A moral stance, blessing the world

A Christian Science perspective: A healing response to the Monitor editorial ‘The moral action in naming genocide.’

“Taking a moral stance” – that is how the Monitor editorial “The moral action in naming genocide” (CSMonitor.com) describes the move by the United States to designate as genocide specific actions by Islamic State. And, as the editorial points out, “morality is not merely a matter of principled words.” It goes on to make clear that appropriate action is needed.

The concept of taking a moral stance is well worth thinking about more deeply as it applies to our everyday thoughts and actions. What does it call for? Can it be effective in counteracting what’s wrong in our world?

Sometimes it seems that harmful actions are too widespread – or too horrific – for an individual to combat, no matter how sound his or her efforts are morally or spiritually. Yet the Bible encouragingly points to the God-derived ability of each individual to make a contribution to the healing of our world on a spiritual basis. As St. Paul, a follower of Christ Jesus, said so eloquently: “(For the weapons of our warfare are not carnal, but mighty through God to the pulling down of strong holds;) casting down imaginations, and every high thing that exalteth itself against the knowledge of God, and bringing into captivity every thought to the obedience of Christ” (II Corinthians 10:4, 5).

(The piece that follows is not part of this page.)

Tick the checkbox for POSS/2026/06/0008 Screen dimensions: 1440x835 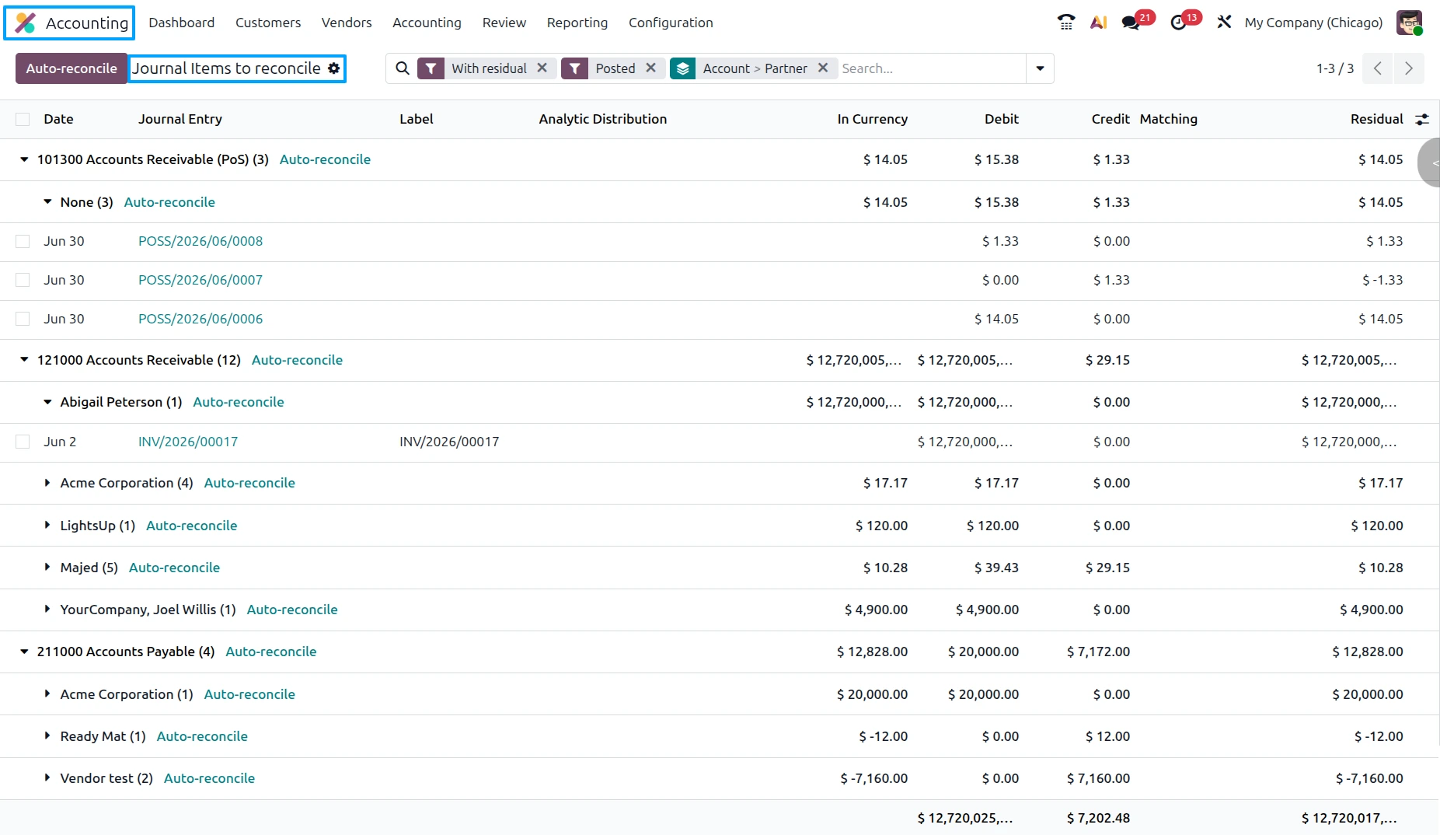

To take a moral stance can mean being faithful in addressing issues, such as terrorism, through prayer. In Christian Science, prayer is inspired by a perception of God as Love alone, causing only good for all His children. It’s based on a spiritual understanding of Bible-derived truths, beyond what may seem true on the surface, such as the truth of God’s omnipresent goodness, His absolute supremacy, and His loving government of His creation. It’s also based on the truth of man as God’s unflawed, spiritual expression, not on the common perception of man as a hopelessly sinful mortal. Prayer from this standpoint has often overturned the material conception of things. It has brought moral and physical healing to many individuals. That’s evident as we look at examples from the Bible and today through healing in Christian Science. And a growing sense of God’s goodness and power assures us that such prayer is also effective as we respond to issues around the world. It can help lessen fear and make solutions more apparent.

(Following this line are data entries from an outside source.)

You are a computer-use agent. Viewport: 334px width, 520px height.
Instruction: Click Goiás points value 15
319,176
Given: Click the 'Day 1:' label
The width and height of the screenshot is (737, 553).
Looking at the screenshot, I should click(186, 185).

Taking a moral stance might also mean cultivating a more Christlike standard of thinking and living. From time to time (maybe as a result of a news report), it strikes me quite forcefully that I could be of greater help to the world by being more vigilant about the kinds of thoughts I’m entertaining or how I respond to situations. For instance, I realize that I can be gentler and more understanding as a modest but significant way to help counteract hateful reactions in society. There are occasions when I see more vividly that it’s essential to be honest even in the smallest matters. Or I recognize that I can be even more alert to reject images that portray an individual as nothing more than a sensuous physical structure – images that obscure the actual, pure, spiritual nature of God’s children. Each one’s efforts along such lines are “mighty through God”; they are a blessing, because they help to purify the world’s mental environment.

Mary Baker Eddy, who discovered Christian Science and founded the Monitor, writes, “To live so as to keep human consciousness in constant relation with the divine, the spiritual, and the eternal, is to individualize infinite power; and this is Christian Science” (“The First Church of Christ, Scientist, and Miscellany,” p. 160).

Doing what’s right through a spiritually inspired moral stance plays a valuable role in counteracting the immorality that so often brings corruption to society. Such efforts are a natural outcome of understanding who we really are as offspring of a loving God, who made man to express His perfect nature.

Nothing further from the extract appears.